Out of curiosity, I tried out using Aho-Corasick (on strings though... using the pyahocorasick library) to see how fast it could be if we really wanted to get a faster search; with this, the test took 0.35s to run:

import ahocorasick

automaton = ahocorasick.Automaton()

interpreters = {
        "sh": "SHELL",
        "bash": "BASH",
        "zsh": "ZSH",
        "php": "PHP",
        "python": "PYTHON",
        "python3": "PYTHON3",
}

for interpreter, filetype in interpreters.items():
    automaton.add_word(interpreter, filetype)

automaton.make_automaton()

candidate = "#!/bin/fsdafsdf/local/bas/bas/bas/bas/pytho/python3"

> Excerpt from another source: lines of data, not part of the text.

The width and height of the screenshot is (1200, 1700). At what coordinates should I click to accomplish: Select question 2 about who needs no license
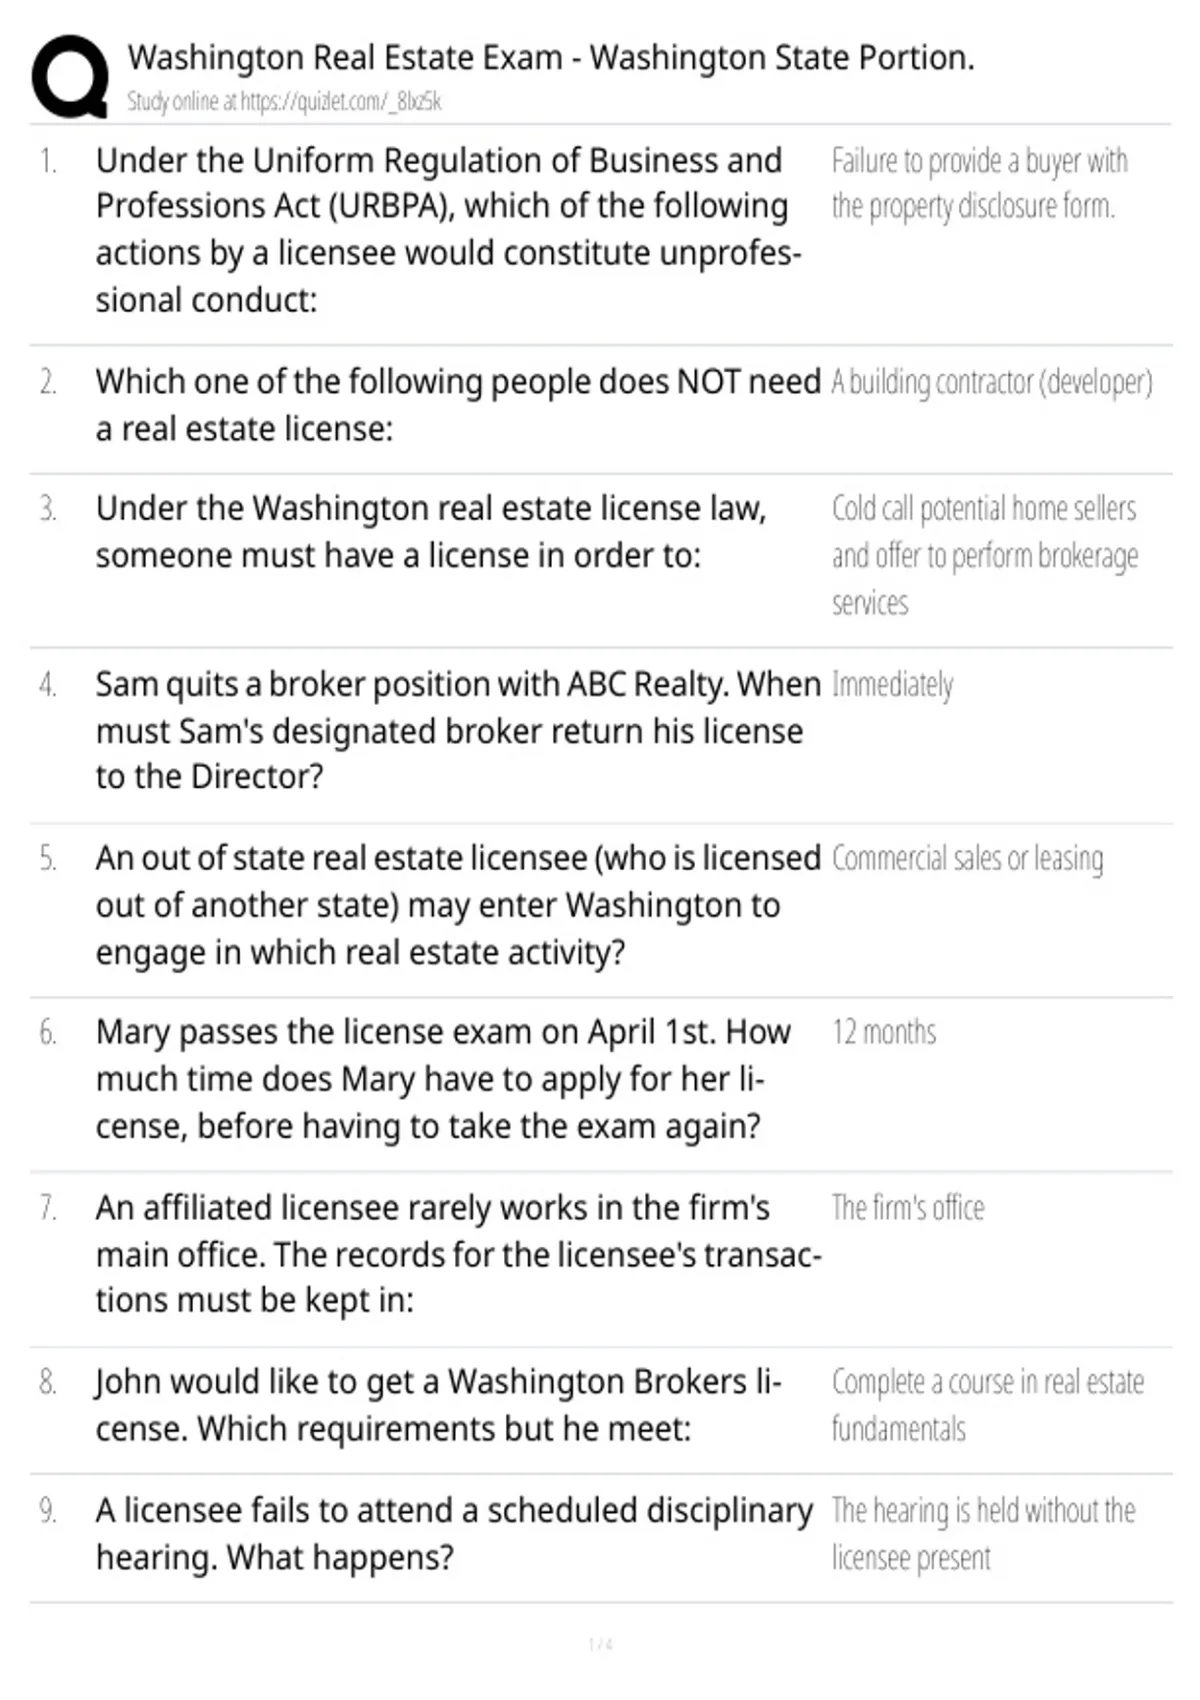[458, 405]
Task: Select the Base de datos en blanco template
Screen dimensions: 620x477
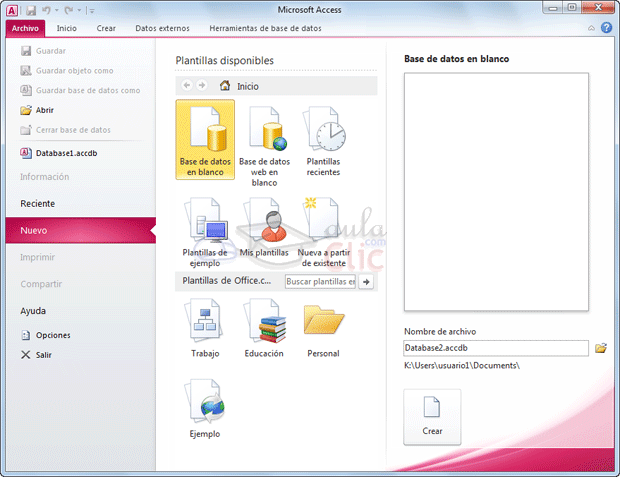Action: (204, 139)
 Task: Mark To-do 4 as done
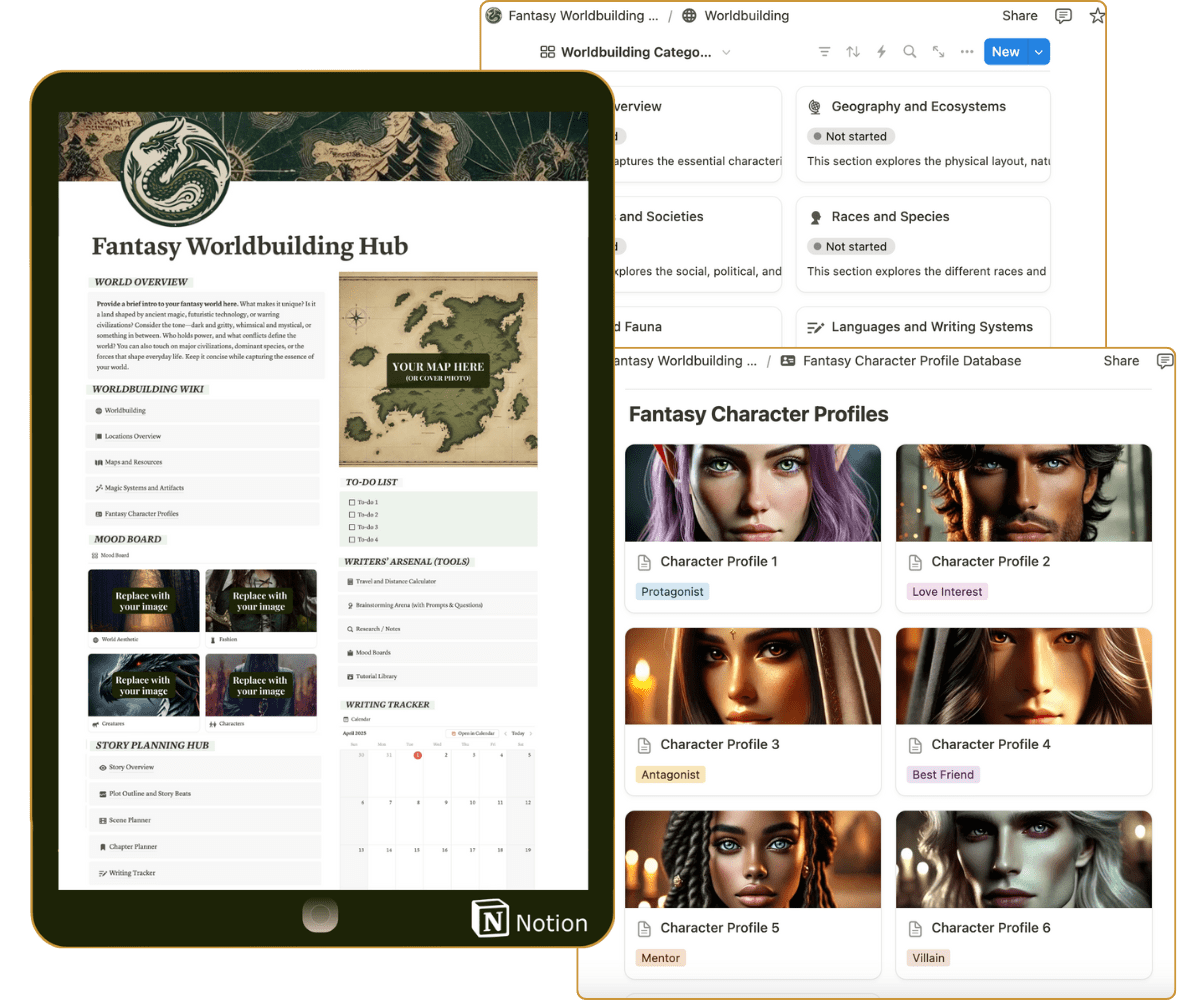[x=351, y=540]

for i in range(0, 1000000):
    for item in automaton.iter_long(candidate):
        pass

At some point, it might be nice to switch some of the different file type ID checks over to a faster method (magic bytes, srec/hex, etc) -- but saving a second or two isn't that much compared to the time it takes to generate hashes and analyze large binaries.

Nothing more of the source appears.